◆ **PROBLEM DETAILS**
Copy exactly the stretch of data below from the line with "Instruction: Click the" through the line with "Image resolution: width=2013", including both of those lines.
### INPUT DATA
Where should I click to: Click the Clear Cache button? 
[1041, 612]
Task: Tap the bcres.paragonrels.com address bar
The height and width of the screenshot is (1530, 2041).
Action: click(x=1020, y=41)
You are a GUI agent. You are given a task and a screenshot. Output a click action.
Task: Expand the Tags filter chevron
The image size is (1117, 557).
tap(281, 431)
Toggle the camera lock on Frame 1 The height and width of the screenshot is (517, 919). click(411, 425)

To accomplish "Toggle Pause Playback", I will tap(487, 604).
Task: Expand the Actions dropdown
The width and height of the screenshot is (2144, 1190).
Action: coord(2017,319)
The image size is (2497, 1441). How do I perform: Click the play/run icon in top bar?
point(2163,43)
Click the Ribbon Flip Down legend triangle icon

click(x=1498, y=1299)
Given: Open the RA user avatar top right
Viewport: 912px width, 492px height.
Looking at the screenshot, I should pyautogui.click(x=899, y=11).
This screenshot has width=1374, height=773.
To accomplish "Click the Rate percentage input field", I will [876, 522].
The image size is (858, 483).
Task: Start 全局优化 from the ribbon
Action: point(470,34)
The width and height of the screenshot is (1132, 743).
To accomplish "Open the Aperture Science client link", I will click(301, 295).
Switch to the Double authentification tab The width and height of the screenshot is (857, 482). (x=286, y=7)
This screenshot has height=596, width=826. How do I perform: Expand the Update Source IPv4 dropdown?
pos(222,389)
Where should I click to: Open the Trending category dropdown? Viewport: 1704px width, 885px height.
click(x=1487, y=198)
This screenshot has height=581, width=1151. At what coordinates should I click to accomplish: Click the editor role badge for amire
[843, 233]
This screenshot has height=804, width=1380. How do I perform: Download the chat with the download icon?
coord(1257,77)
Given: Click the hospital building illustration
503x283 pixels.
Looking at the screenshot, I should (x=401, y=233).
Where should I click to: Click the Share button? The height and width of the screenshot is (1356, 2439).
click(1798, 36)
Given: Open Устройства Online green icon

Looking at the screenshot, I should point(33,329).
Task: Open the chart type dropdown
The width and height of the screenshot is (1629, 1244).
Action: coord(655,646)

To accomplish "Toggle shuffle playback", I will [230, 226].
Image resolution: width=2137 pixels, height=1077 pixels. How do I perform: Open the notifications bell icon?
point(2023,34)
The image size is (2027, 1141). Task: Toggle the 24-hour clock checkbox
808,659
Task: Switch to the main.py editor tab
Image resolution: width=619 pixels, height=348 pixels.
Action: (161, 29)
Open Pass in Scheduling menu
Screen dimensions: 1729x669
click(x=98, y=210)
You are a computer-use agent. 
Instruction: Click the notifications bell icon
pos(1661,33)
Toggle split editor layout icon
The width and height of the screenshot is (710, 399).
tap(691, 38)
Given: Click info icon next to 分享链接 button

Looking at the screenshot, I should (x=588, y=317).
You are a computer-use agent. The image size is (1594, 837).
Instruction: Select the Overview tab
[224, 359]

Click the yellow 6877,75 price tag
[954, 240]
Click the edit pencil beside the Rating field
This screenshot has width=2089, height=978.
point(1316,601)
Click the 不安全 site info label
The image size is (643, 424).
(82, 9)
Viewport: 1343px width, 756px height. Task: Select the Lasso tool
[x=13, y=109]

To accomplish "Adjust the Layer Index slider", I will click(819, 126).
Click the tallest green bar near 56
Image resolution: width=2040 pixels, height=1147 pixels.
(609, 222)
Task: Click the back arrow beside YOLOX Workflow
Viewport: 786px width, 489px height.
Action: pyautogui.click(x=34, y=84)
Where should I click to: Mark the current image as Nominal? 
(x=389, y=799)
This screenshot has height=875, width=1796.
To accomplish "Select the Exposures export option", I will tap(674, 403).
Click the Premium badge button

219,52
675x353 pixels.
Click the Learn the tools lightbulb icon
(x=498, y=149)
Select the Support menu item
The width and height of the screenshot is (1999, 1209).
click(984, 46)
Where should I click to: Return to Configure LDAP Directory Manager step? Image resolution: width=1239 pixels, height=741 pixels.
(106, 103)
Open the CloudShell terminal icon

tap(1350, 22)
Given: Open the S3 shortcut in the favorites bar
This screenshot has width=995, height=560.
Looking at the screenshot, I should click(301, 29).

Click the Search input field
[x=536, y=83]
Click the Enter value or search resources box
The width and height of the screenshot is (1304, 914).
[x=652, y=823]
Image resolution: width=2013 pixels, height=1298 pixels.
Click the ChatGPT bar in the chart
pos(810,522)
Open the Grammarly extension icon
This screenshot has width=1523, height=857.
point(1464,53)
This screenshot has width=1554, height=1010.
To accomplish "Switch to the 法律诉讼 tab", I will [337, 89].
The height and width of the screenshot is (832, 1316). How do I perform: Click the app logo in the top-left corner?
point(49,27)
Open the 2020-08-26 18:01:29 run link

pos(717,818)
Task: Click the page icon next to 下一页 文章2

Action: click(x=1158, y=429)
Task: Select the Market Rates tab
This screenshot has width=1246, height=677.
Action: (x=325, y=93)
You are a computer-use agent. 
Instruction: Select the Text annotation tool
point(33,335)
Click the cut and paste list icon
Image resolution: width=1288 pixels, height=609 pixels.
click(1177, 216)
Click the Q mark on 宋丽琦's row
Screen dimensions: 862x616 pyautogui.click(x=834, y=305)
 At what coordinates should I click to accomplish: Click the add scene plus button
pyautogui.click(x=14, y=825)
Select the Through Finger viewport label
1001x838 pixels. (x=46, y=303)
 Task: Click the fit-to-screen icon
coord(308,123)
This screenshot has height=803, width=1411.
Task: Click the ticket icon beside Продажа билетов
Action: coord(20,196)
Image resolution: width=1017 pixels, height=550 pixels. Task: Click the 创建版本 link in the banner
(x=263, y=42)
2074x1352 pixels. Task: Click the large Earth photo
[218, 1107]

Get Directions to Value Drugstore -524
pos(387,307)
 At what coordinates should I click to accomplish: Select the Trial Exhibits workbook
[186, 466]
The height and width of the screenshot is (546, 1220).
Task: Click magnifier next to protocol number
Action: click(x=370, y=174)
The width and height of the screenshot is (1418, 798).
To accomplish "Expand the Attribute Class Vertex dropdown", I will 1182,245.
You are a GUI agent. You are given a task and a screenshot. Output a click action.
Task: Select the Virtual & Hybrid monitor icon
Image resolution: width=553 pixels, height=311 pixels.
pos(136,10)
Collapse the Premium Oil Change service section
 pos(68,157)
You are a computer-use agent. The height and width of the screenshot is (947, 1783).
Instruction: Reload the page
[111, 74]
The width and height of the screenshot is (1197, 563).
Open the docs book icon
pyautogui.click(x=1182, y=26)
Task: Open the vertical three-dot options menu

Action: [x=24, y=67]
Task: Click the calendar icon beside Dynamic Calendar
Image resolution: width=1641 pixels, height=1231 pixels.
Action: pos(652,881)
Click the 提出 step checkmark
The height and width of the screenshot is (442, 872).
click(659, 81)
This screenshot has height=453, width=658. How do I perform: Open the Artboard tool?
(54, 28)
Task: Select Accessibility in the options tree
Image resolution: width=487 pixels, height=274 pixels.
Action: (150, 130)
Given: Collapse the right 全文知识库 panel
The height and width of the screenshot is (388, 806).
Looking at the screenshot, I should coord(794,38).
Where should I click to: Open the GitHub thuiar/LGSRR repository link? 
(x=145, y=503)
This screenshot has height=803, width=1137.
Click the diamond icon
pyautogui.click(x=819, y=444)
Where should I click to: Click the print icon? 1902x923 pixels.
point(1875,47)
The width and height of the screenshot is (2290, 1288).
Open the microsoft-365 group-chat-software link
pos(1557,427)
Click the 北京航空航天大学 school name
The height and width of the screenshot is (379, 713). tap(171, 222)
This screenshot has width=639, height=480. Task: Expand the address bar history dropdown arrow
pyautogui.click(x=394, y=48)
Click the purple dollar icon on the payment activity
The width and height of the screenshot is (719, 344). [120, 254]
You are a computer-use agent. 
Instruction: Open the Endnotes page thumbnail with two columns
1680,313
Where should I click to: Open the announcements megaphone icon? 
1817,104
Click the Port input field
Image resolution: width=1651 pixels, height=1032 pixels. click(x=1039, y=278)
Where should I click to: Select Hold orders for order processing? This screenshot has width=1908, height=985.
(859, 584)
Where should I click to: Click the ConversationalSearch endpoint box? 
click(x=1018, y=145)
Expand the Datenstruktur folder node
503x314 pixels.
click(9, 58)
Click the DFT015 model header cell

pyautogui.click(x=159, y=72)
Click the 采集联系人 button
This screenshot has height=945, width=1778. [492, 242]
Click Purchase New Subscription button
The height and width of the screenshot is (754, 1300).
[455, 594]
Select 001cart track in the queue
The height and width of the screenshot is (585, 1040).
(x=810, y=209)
######
◆ **RESPONSE**
Instruction: Click the notifications bell icon
pos(1661,33)
Toggle split editor layout icon
The width and height of the screenshot is (710, 399).
tap(691, 38)
Given: Click info icon next to 分享链接 button

Looking at the screenshot, I should (x=588, y=317).
You are a computer-use agent. The image size is (1594, 837).
Instruction: Select the Overview tab
[224, 359]

Click the yellow 6877,75 price tag
[954, 240]
Click the edit pencil beside the Rating field
This screenshot has width=2089, height=978.
point(1316,601)
Click the 不安全 site info label
The image size is (643, 424).
(82, 9)
Viewport: 1343px width, 756px height. Task: Select the Lasso tool
[x=13, y=109]

To accomplish "Adjust the Layer Index slider", I will click(819, 126).
Click the tallest green bar near 56
Image resolution: width=2040 pixels, height=1147 pixels.
(609, 222)
Task: Click the back arrow beside YOLOX Workflow
Viewport: 786px width, 489px height.
Action: pyautogui.click(x=34, y=84)
Where should I click to: Mark the current image as Nominal? 
(x=389, y=799)
This screenshot has height=875, width=1796.
To accomplish "Select the Exposures export option", I will tap(674, 403).
Click the Premium badge button

219,52
675x353 pixels.
Click the Learn the tools lightbulb icon
(x=498, y=149)
Select the Support menu item
The width and height of the screenshot is (1999, 1209).
click(984, 46)
Where should I click to: Return to Configure LDAP Directory Manager step? Image resolution: width=1239 pixels, height=741 pixels.
(106, 103)
Open the CloudShell terminal icon

tap(1350, 22)
Given: Open the S3 shortcut in the favorites bar
This screenshot has width=995, height=560.
Looking at the screenshot, I should click(301, 29).

Click the Search input field
[x=536, y=83]
Click the Enter value or search resources box
The width and height of the screenshot is (1304, 914).
[x=652, y=823]
Image resolution: width=2013 pixels, height=1298 pixels.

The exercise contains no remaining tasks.